Telemetry, Cloud Analytics & Your Privacy
Telemetry has always been a sore topic for enterprises. With this service, telemetry must not only be turned on, but Microsoft's support team will have to have a full view into your machines and have knowledge of which apps are running, when and what the last crashes were, etc. to be able to manage your devices. Its cloud analytics services will gather trillions of data points across the managed estate and use all the collected data to improve its services. Be sure to understand the implications of this fully before proceeding.
Full Application Compatibility
Let's face it: MMD heavily relies on automation to be profitable. This requires highly standardized infrastructure requirements as well as full application compatibility. In the real-world, we have found that application compatibility is one of the largest obstacles to a smooth migration process.
Although Microsoft promises to have an engineer on hand should you run into application compatibility problems for any customer, ISV, or MS-developed product, they also expect that you fulfill certain requirements as part of the onboarding. Essentially, to be able to use this service, you will need to use Desktop Analytics to gather your inventory and Intune to deploy and manage your apps. From what I gathered at Ignite (although different presentations said different things, so take it with a grain of salt until we know more), Intune now supports Universal Windows Platform applications, Win32-based apps, executables (.exe) as well as multi-file MSIs with transforms.
Once your inventory is created, you will have to decide which to keep, retire, and modernize — something enterprises always struggle with as this means sifting through tens of thousands, if not millions of data rows.

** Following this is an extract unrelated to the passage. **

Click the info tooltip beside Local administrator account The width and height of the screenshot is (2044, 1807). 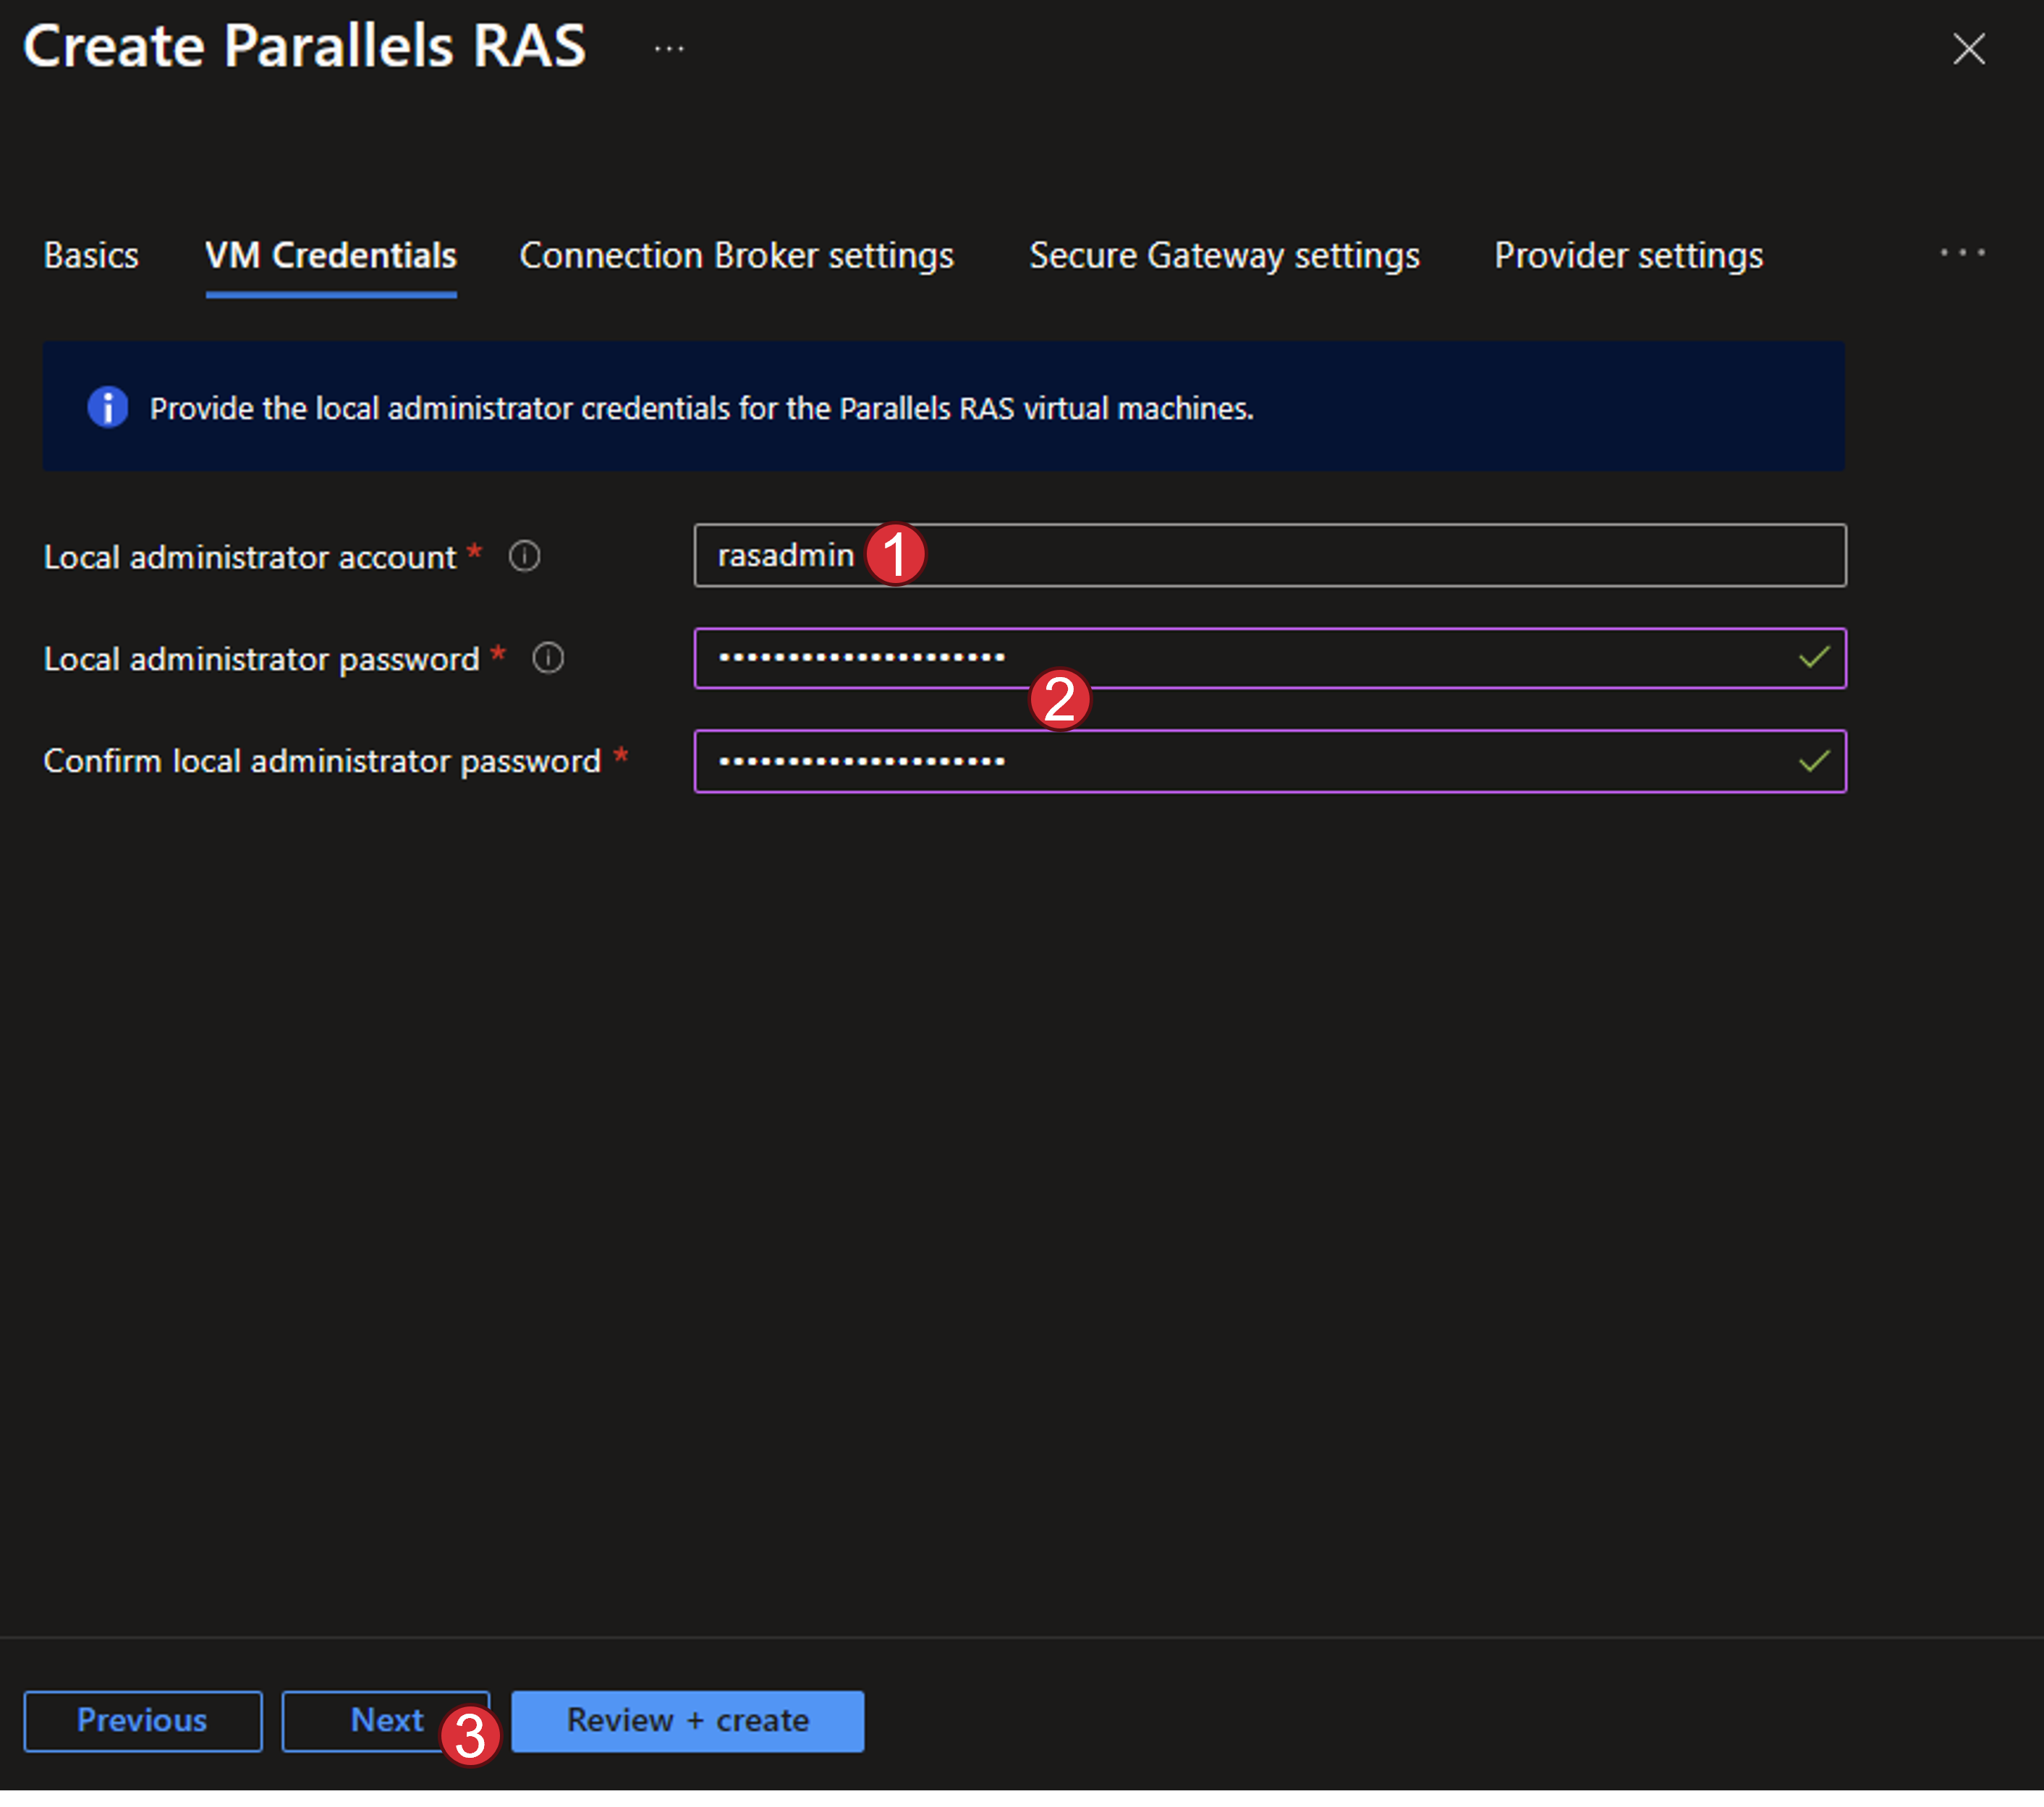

The question is this: how will this labor-intensive process be managed? Who is responsible for doing this? Many enterprises have turned to Juriba's Dashworks Connector and automated application compatibility management at this point.

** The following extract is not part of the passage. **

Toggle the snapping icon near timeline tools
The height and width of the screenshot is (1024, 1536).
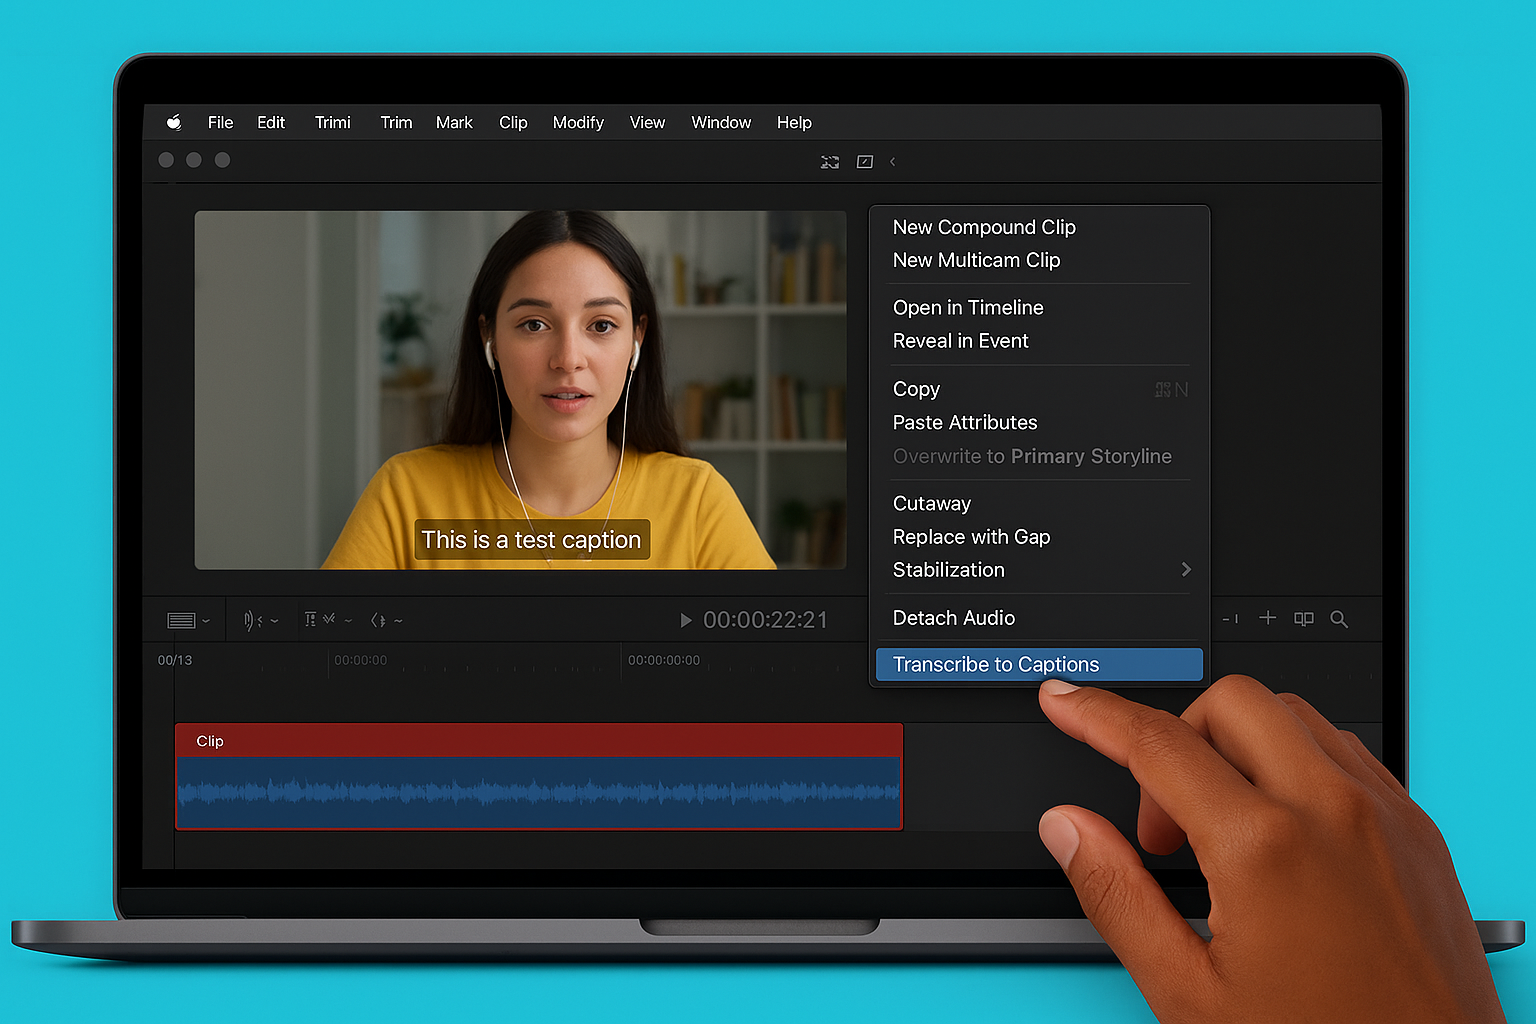point(327,620)
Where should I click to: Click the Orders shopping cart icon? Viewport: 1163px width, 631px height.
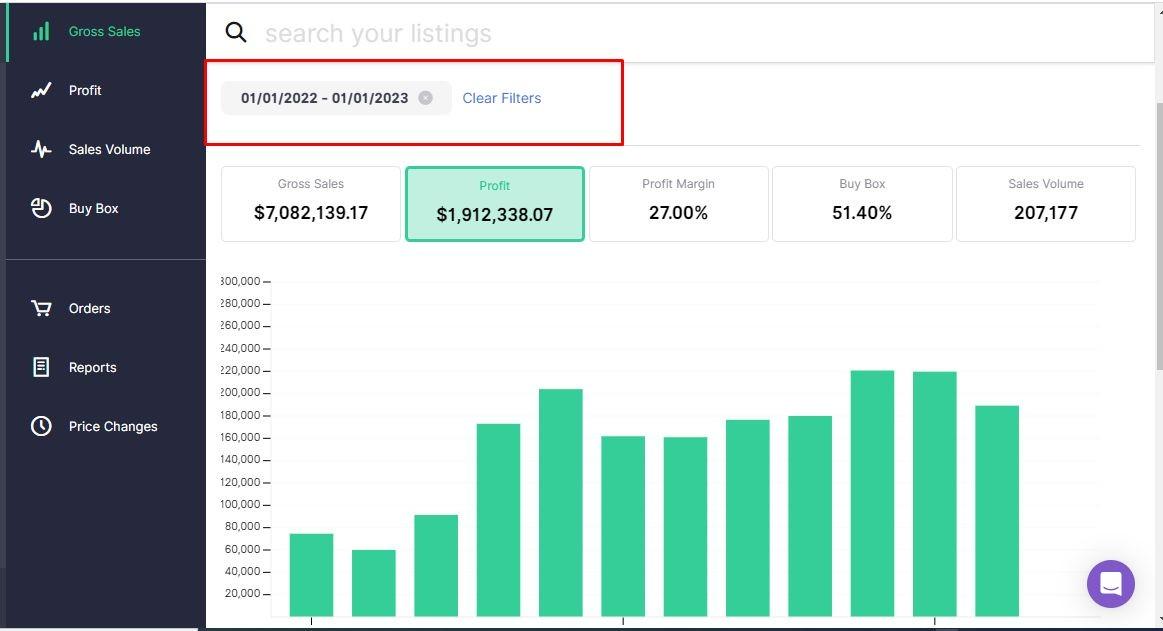pos(41,308)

In the second step, MMD will use Desktop App Asure, a new FastTrack service, to determine the compatibility status of your inventory. You will also have to repackage your apps for Intune.

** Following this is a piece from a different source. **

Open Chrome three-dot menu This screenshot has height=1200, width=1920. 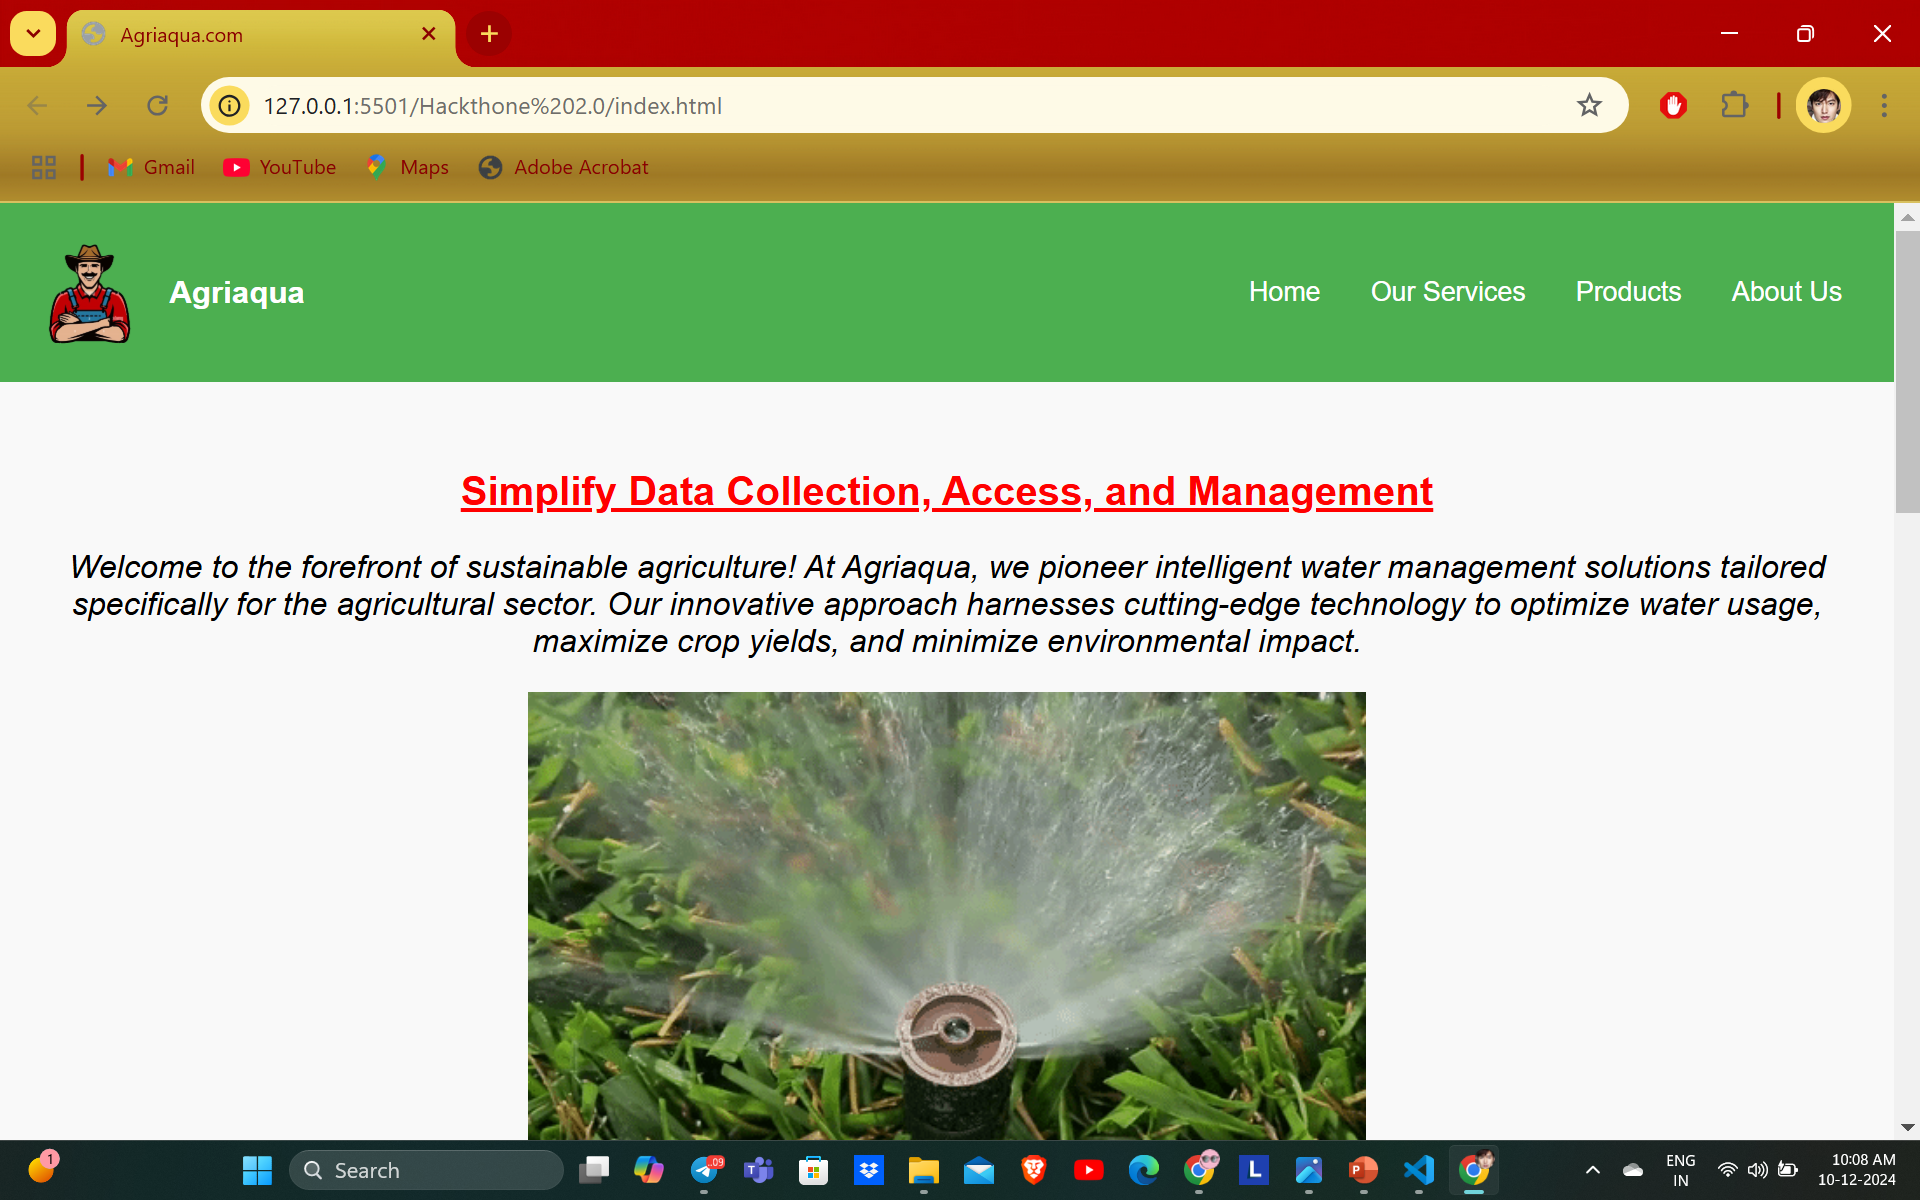[1884, 105]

Intune provides different templates to configure policies. For example, you can now configure a VPN profile access. The user will have their personalized VPN access shortcut already "pre-installed" as part of their out-of-the-box experience. You can also configure certain security settings, e.g., require a password to unlock the device, or switch on real-time monitoring for Windows Defender.
Only time will tell if enterprises will take this service seriously. While this is an enterprise service only at the moment, we can see it working for smaller businesses who don’t have this sort of support. However, it will be interesting to see where Microsoft draws the line lies on what will be supported (i.e. hardware issues vs software issues vs OS issues). For many the initial value proposition might sound appealing, but there are a lot of dependencies (i.e., Intune) to make this work. In addition, the initial reliance on Microsoft hardware (Surface Books are some of the most expensive laptops on the planet!) will be significant barriers to entry.